### Task to carry out
Write out, word for word, the part of the listing that starts with the line containing "Advice [329, 954]" and ends with the line containing "cost (744, 347)", including both of those lines.

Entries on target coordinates
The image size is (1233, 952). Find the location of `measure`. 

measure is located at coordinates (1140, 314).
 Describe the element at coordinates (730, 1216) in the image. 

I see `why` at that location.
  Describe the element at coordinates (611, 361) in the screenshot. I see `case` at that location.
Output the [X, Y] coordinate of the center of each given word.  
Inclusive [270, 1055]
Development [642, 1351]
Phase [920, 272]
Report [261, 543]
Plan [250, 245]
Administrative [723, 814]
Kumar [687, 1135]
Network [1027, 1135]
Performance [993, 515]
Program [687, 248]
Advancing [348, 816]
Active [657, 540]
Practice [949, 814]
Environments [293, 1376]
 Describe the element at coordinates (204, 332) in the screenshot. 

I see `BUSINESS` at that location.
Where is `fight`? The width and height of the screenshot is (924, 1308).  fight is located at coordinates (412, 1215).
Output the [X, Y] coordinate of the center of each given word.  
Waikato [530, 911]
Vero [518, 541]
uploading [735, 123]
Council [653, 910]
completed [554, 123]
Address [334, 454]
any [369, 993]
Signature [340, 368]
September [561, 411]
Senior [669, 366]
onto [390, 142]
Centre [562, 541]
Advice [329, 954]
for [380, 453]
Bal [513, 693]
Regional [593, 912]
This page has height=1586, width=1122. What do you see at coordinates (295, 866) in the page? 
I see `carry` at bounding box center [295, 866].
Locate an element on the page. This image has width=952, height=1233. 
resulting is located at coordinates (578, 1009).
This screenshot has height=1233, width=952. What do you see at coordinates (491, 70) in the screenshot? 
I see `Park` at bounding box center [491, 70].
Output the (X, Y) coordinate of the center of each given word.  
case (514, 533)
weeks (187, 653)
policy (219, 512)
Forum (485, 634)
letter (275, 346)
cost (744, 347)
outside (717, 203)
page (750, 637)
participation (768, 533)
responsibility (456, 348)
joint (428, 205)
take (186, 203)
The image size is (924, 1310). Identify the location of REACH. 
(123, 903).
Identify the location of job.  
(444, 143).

### Exercise solution
Advice [329, 954]
for [380, 453]
Bal [513, 693]
Regional [593, 912]
This page has height=1586, width=1122. What do you see at coordinates (295, 866) in the page? 
I see `carry` at bounding box center [295, 866].
Locate an element on the page. This image has width=952, height=1233. 
resulting is located at coordinates (578, 1009).
This screenshot has height=1233, width=952. What do you see at coordinates (491, 70) in the screenshot? 
I see `Park` at bounding box center [491, 70].
Output the (X, Y) coordinate of the center of each given word.  
case (514, 533)
weeks (187, 653)
policy (219, 512)
Forum (485, 634)
letter (275, 346)
cost (744, 347)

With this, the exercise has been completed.